After reading your last story, I got to feel good that it looks like I am reading the Edger
Alan Po’s any creation.


Who is Alan Po? You probably mean Allan Poe.[YSaerTTEW443543]

TOEIC listening, question-response: Is New York time ahead of us or behind us?[YSaerTTEW443543]

Hi Min,

wow! I’m a huge admirer of Edgar Allan Poe! That’s a really nice and flattering compliment, Min. Thank you so much!


Yes, the spelling(Allan Poe not Po!) would be that as you say- Torsten.

Claudia, much of the Poe’s writing I read in my early life that was before 90’s so that
I got to remember little… Though I could remember one of his pieces of writing that the
writer wanted to go to the jail, he tried for that in various ways but fail.

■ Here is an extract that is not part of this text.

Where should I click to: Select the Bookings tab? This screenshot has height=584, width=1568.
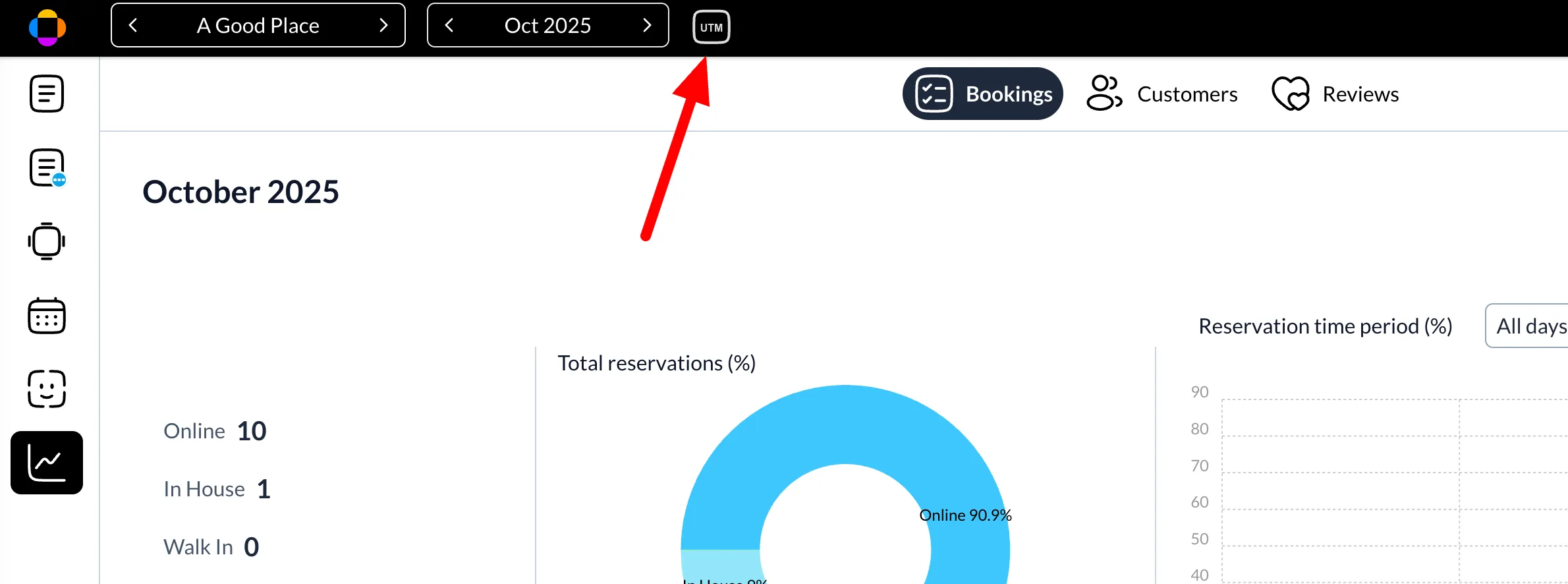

Suddenly, the melody sounds came out from near about the church, he realized the meaning of good life and the meaning of innocence, police came and catch him!

Though his major writings are based on the mystery.

Hi Min,

I looked for the story you mentioned, so I searched through my “The Tales of Edgar Allan Poe”. Unfortunately, I couldn’t find one with that plot. Then I remembered another 19/20th century American writer named O. Henry. In his short story, “The Cop and the Anthem”, a migratory worker called Soapy is penniless and wants to go to jail for food and a bed, but whatever he tries to get the police to arrest him, he constantly gets away with it. When, in the end, he walks past a church, he hears the organ playing and starts to ponder. He wants to change his life for the better. Suddenly, the police arrest him for one of the petty crimes he had done and he is sentenced to three months in jail. Is that the story you are referring to?


Probably I mixed up with Henry!

As I read before '86 and it’s not a joke to rejuvenate anybody’s memory immediately but many thanks for retrieving me the name of Henry as well!